Started by the Department of Homeland Security in 2012, CDM initially focused on asset and identity and access management across agencies before moving onto network security and data protection.
NASA was one of the first four agencies to adopt CDM in 2013, before the Office of Management and Budget mandated all agencies share information with DHS’s federal dashboard and justify the use of continuous monitoring tools outside the program. But workforce and funding challenges persist, according to government cybersecurity experts Thursday at the Cybersecurity Leadership Forum presented by Forcepoint and produced by CyberScoop and FedScoop.
“That’s what keeps you up at night with CDM is that ongoing cost—the refreshes six, seven years down the line—who’s going to take on that cost?” said Willie Crenshaw, program executive for CDM and risk management in the Office of the CIO at NASA. “And if we don’t have an influx of funding at the agency level, then what’s going to happen is CDM is going to be this success story but then is going to fizz out because we weren’t able to maintain it.”

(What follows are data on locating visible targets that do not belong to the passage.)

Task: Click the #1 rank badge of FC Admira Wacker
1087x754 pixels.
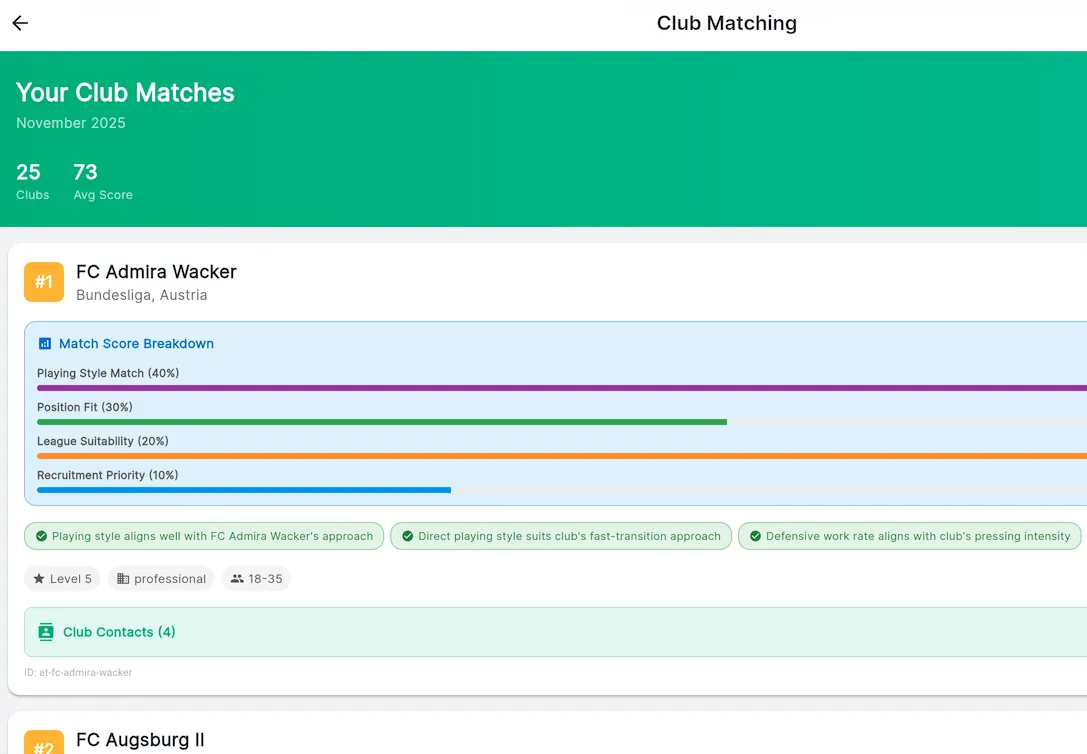Action: click(x=43, y=282)
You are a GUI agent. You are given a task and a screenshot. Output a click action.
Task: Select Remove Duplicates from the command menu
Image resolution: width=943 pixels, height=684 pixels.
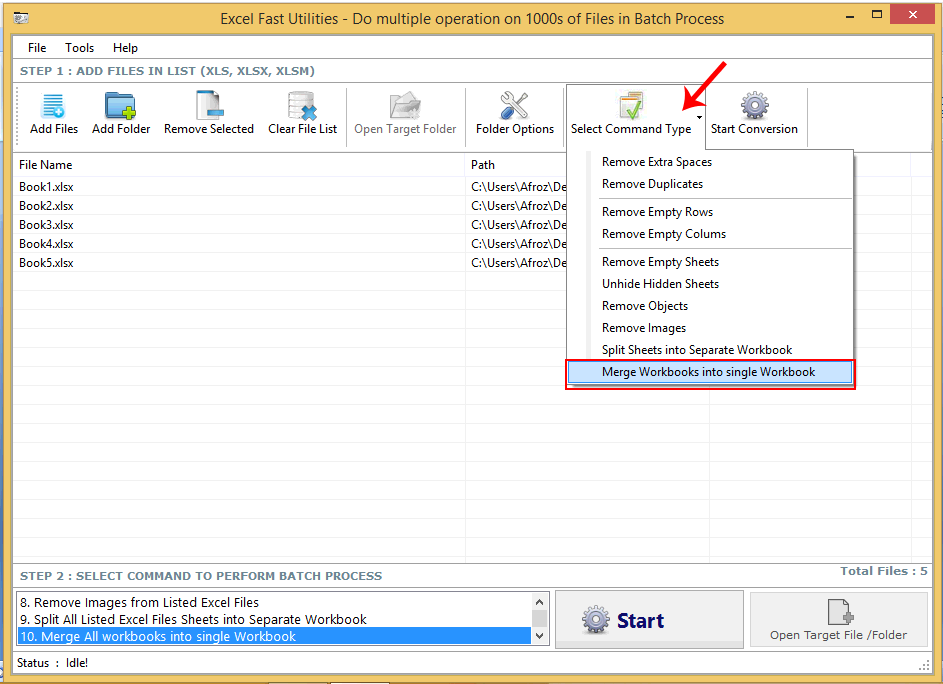pyautogui.click(x=652, y=183)
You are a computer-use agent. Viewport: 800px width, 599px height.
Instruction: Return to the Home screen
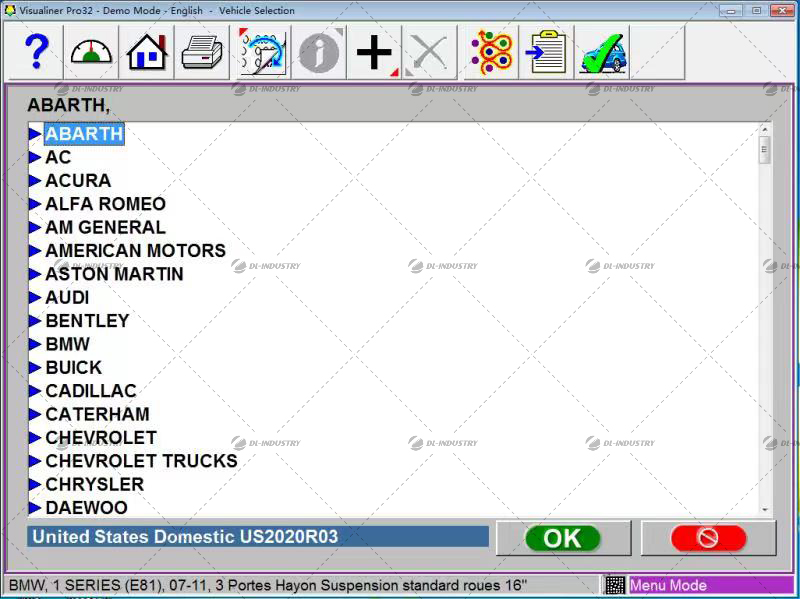pos(146,52)
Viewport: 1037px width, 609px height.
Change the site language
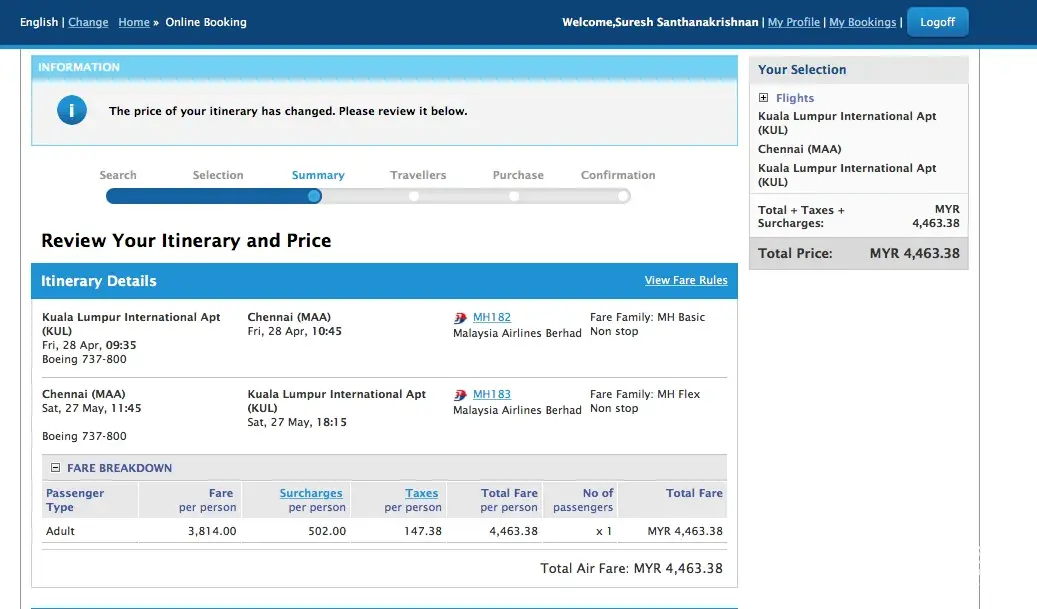[x=88, y=22]
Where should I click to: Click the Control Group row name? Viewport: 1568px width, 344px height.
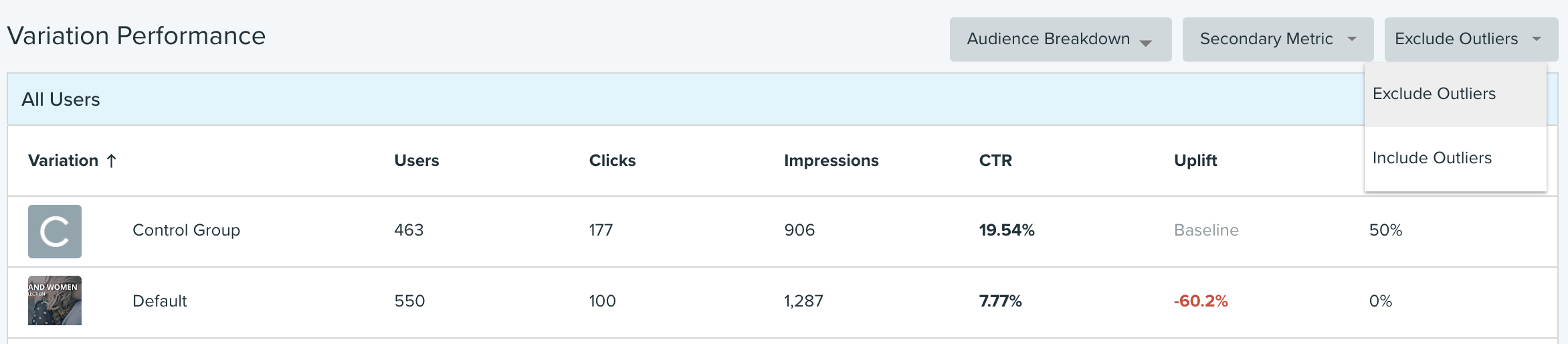click(x=186, y=230)
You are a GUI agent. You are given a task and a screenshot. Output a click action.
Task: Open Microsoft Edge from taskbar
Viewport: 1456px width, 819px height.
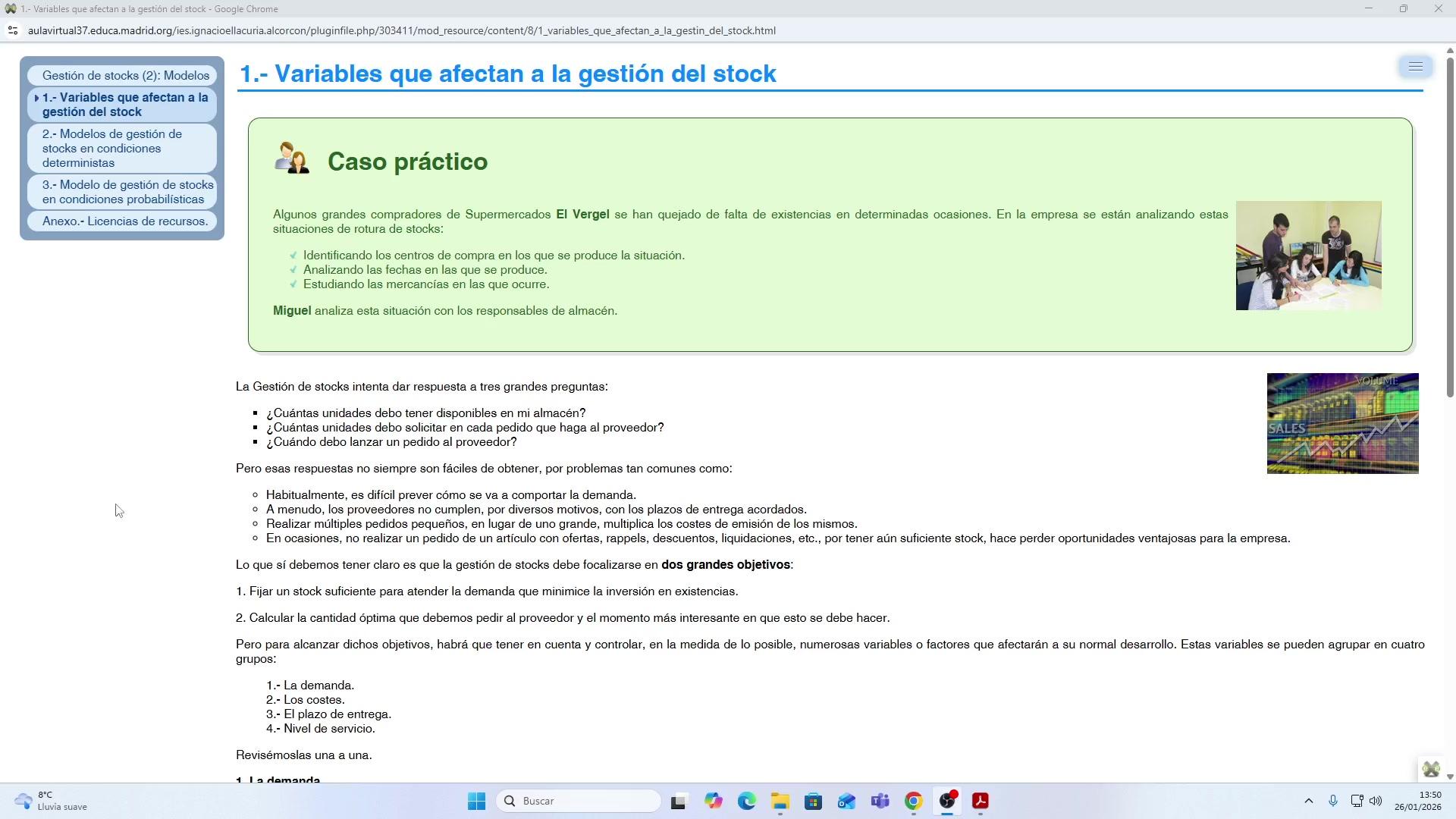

CDM Program Manager Kevin Cox said his office tracks and shares agency cost information with OMB and tries to ensure President Trump’s budget includes funding for new efforts as well as sustainment, which “has worked fairly well.” The program received more funding than requested the last two or three budget cycles, which it spent on data protection and cloud projects, Cox said.
DHS would see flat funding for CDM in fiscal 2020 under the president’s proposed budget.
Currently, CDM spends the money it has on specific technologies and processes within different agencies as “proofs of work” it can spend taxpayer dollars wisely and, if fully funded, successfully perform governmentwide deployments.
“It’s a question of: Will the CDM program become this wider sense of getting full cybersecurity solutions in place across all these different capability areas, or will we be more targeted on high-value assets, specific environments, etc.?” Cox said.
Through September 2019, CDM is focused on helping agencies fill asset management and identity and access management gaps, while also ensuring dashboard infrastructure works to operationalize data on assets, vulnerabilities, configurations and patching via a security-posture algorithm, Cox said.
A new CDM dashboard contract is expected in May that will open agencies up to new tools, analytics and business intelligence, he added.
“If one agency has an incident, there’s a greater likelihood that spreads and gets to other agencies or that it’s happening at the same time across many agencies,” Cox said. “So we wanted to get that visibility.”
When Crenshaw originally approached NASA’s missions about CDM, leadership was opposed.
“They told us, ‘We don’t care what you’re talking about. Kick rocks,’” he said.
Since then, CDM has led to a culture change involving processes, management and policies at NASA because of the agency’s mandate to share data securely, Crenshaw said.
NASA uses CDM Dynamic and Evolving Federal Enterprise Network Defense, or DEFEND, task orders to meet both the program’s requirements and its own as a research agency because “it’s not uncommon to find an Xbox … on a NASA network,” he added.
“[W]e have to guard against nation-states taking certain data from us, and getting in front of us, because we want to be first in getting to the moon and then getting to Mars,” Crenshaw said. “We don’t want to make it easy for other nations to get there before us, and we look around and they’ve got a rocket that looks just like ours.”